競争至上主義の原罪「だれがニートを生んだか」
社会の二極分化、格差社会化を受け、猪口邦子少子化担当相は記者会見でニートなどを「待ち組」と表現し、「戦って負けた『負け組』は立派であり、反省すべきは『待ち組』」という旨のコメントを発表。現在もなお波紋を呼んでいる。

争点は、挑戦をした上で「負けた」人々へのセーフティネットの確立であったり、彼女ら・彼らが再挑戦しやすい土壌づくりであったり、また杉村太蔵衆議院議員が「ぼくたちは働く意欲を失っているわけではない。『待ち組』ではなく『待たされ組』だ」と反論したりと、議論はいわゆる「勝負」の存在を前提として進められている。

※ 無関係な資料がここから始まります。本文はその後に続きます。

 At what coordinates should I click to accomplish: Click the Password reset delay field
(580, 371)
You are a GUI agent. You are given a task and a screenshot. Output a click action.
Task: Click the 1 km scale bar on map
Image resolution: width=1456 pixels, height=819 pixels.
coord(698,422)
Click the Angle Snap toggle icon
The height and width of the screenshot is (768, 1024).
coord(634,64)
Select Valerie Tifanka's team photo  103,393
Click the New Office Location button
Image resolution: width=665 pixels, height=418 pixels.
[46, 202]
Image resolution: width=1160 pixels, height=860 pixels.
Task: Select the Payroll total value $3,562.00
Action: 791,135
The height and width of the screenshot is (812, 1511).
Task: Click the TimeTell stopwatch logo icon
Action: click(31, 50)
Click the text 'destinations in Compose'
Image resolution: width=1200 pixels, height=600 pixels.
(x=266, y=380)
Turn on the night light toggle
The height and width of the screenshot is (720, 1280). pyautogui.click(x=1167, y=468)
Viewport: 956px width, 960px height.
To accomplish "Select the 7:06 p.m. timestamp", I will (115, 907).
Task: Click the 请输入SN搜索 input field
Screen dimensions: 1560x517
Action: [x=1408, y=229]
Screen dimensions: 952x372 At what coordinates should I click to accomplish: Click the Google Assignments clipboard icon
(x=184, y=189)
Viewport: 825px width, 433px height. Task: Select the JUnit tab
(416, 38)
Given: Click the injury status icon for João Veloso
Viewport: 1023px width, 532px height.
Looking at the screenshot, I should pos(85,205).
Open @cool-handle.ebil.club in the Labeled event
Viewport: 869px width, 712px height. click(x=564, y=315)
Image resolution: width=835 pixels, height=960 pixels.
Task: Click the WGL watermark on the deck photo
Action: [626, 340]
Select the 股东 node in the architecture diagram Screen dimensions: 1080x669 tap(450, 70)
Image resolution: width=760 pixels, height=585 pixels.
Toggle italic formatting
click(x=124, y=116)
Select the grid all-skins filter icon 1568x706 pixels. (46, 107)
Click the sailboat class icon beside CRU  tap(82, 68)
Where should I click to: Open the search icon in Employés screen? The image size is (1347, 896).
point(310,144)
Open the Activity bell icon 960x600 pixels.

しかしこの議論の展開に、筆者はいささかの違和感を覚える。そもそも何故、人は勝負を繰り返さねばならないのか。何故に終わりなき競争を生き続けねばならないのか。聖徳太子の時代から「和を以って尊し」とする思想をバックボーンとし、争いごとを極力回避しながら、堅実に、粛々と、自らの役割のみをこなすことにすべてを費やし、静かにその生涯を終えてゆく。数十年も遡らずとも、我が国にはそんな美徳も存在していたはずだ。

例えば欧米諸国では、ゲームにおける先攻/後攻を決める際、コイントスが多用されるのは周知の事実であろう。これは常に表が「勝者」であり、常に裏が「敗者」であるという二元論に基づいている。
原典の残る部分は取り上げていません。